= 練習問題 =
[1] ニコンの機材を手放した話の本文から、次の一文を英語に訳しなさい。「ニコンやキヤノンは老舗ということもあって、自社レンズやサードパーティ製(タムロン・シグマ等)レンズの選択肢が、それはもう無限大にある。」
[2] ニコンのカメラとレンズを手放した理由を語る本文を、示された最後の部分に続けて書き継ぎなさい。

= 本文 =
***

2017年5月中旬、2012年10月から約5年間にわたって使ってきたニコンのカメラ・レンズとお別れした。
今回から不定期連載で3回に分けて、
「ぼくがどうしてニコンを手放したのか」
について書いてみようと思う。
「こんなアホな機材選びしているヤツ、本当にいるんだなぁ」って感じで、反面教師として、「これからカメラを買おう、趣味にしよう」って人の参考になればいいと思う。
1.カネがかかる
まず最初に断っておくと、べつに「ニコン」というメーカーがダメとか、そんなことを言うつもりはいっさい無い。
そこは勘違いしないでください。マジで。
これは「自分の身の丈にあった機材選び」ができない人の失敗談だと思って読んでほしい。
さて、それでは1つ目の理由。
とにかく、カネがかかる。もうなんか、かかってしかたがない。
ニコンやキヤノンは老舗ということもあって、自社レンズやサードパーティ製(タムロン・シグマ等)レンズの選択肢が、それはもう無限大にある。
特に目的なく「とにかく一眼レフで写真を撮ろう。なんかカッコいいし」なんて考えてるビギナーがこれを手にするとどうなるか。
キットレンズだけ使っていて、「なんか思ってたようないい写真が撮れない」と言ってカメラをさっさとやめてしまう…ならまだマシだった。
フルサイズ一眼(D600)と単焦点レンズ(AF-S 50mm F1.8G)を買って、初めて撮影。「おお、これはいい。すばらしい解像度だ」とか、わかりもしないのに盛り上がってしまった。
それでなんかいろいろ写真を上手くなりたくて、安めの標準ズームレンズとか、広角単焦点レンズとか、使いたいレンズを買い足していった。…ところまでは良かったんだけど。
NIKON D600 (AF-S NIKKOR 50mm f/1.8G, 50mm, f/2.5, 1/1250 sec, ISO400)

***

= 抜粋データ =
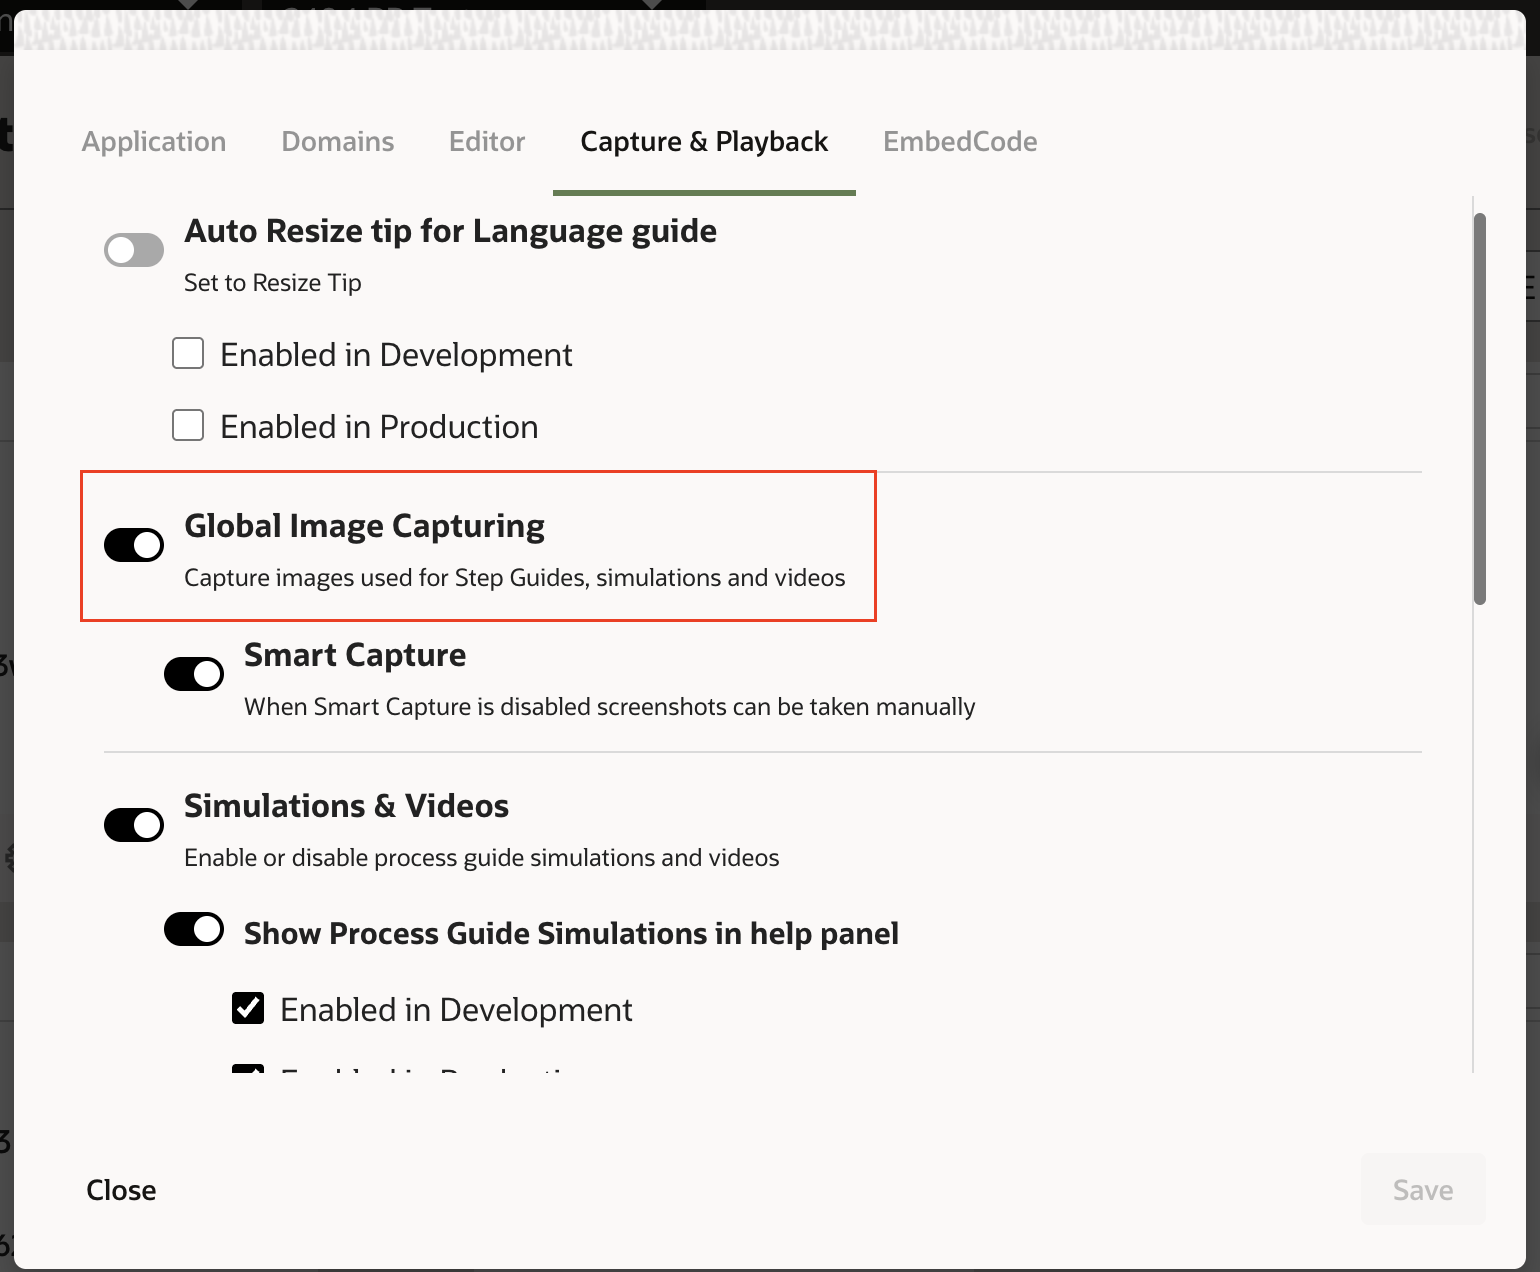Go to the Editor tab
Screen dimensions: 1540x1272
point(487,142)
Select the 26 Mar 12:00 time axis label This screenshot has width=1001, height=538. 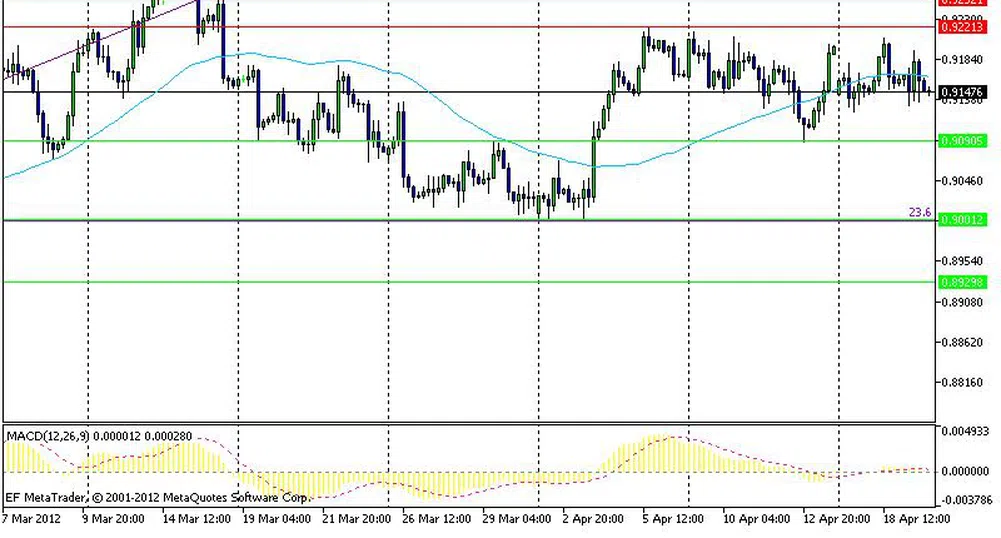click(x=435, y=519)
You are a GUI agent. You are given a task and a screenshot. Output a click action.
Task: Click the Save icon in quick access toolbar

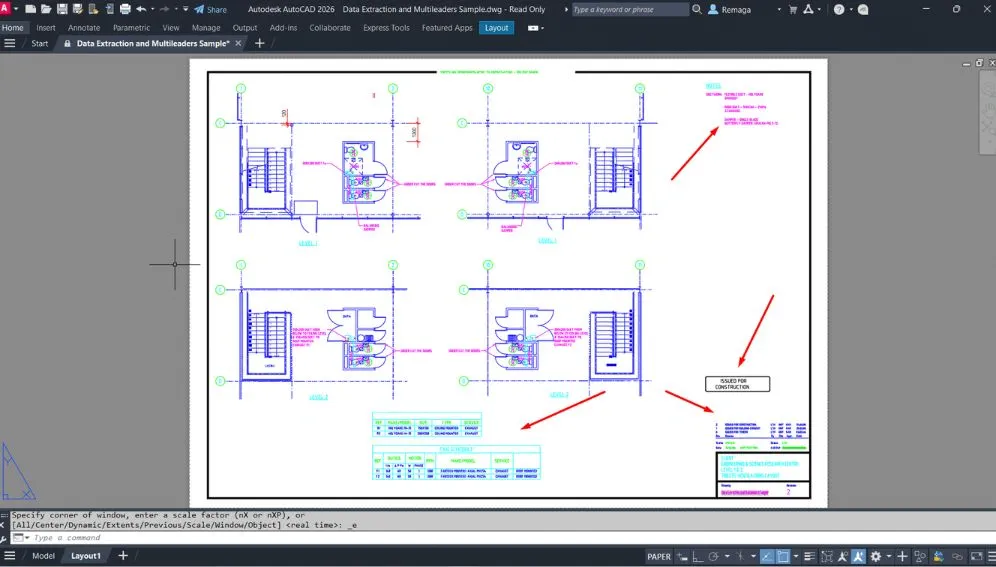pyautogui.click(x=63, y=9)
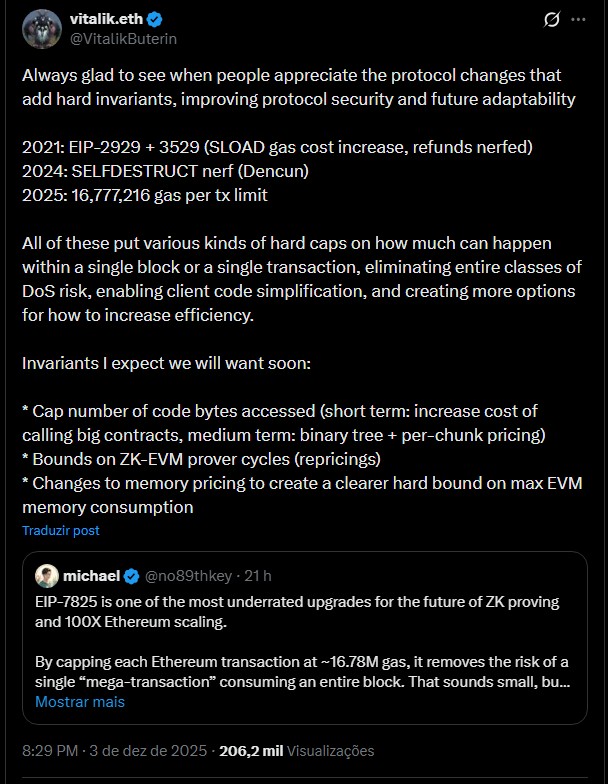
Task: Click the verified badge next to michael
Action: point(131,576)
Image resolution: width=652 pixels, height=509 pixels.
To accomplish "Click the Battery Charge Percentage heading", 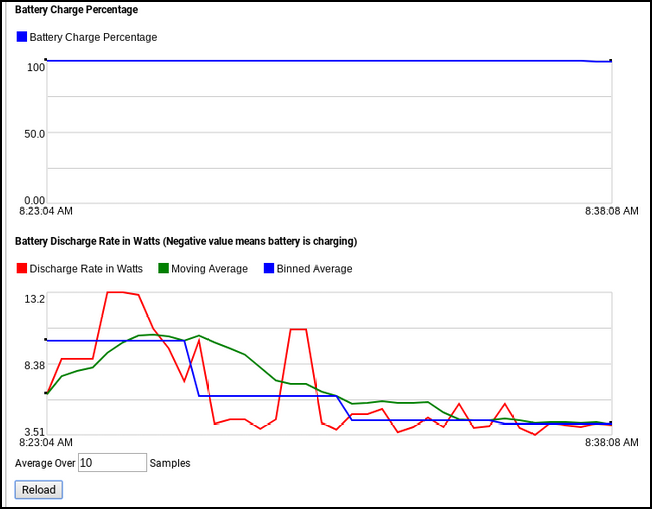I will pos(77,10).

***

= 解答例 =
[1] Partly because Nikon and Canon are long-established makers, the choice of lenses, both their own and third-party ones (Tamron, Sigma, and others), is practically endless.

[2]
少しすると、自分の写真に必要がないレンズでも、「やっぱり望遠ズームレンズくらい持ってないと」「マクロレンズがあると便利かもしれない」とか考え始めちゃう。
「病気」が発症するのだ。
かくして、毎日マップカメラのHPを訪問するようになるのだった。
もうそうなったらあとは堕ちるだけ。
気が付いた時には、家にはニコンが誇る最高画質「D810」と「大三元レンズ(F値がF2.8通しのズームレンズ三種のこと。ぜんぶ定価20万円超え。)」がそろい踏み。
単焦点レンズも高級なF1.4シリーズが2本(AF-S NIKKOR 58mm F1.4G、AF-S NIKKOR 35mm F1.4G。それぞれ定価20万円クラス。)
なんか最後のほうは最新のタムキュー(SP 90mm F/2.8 Di MACRO 1:1 VC USD (Model F017)。タムロンの定番マクロレンズ。)とかまであった。末期症状である。
これはニコンにもカメラにも限らないが、趣味っていうのは、金銭感覚を麻痺させる魔力を持っている。レンズ1本5万円で「安い」とか、はたから見たら頭がおかしい。
で、得られるものは「わかる人にはわかる」程度の差だ。
正直言って、2万円のレンズも20万円のレンズも基本的に撮れる写真に大差はない。実際のところ違いがわかる人は少ないだろう。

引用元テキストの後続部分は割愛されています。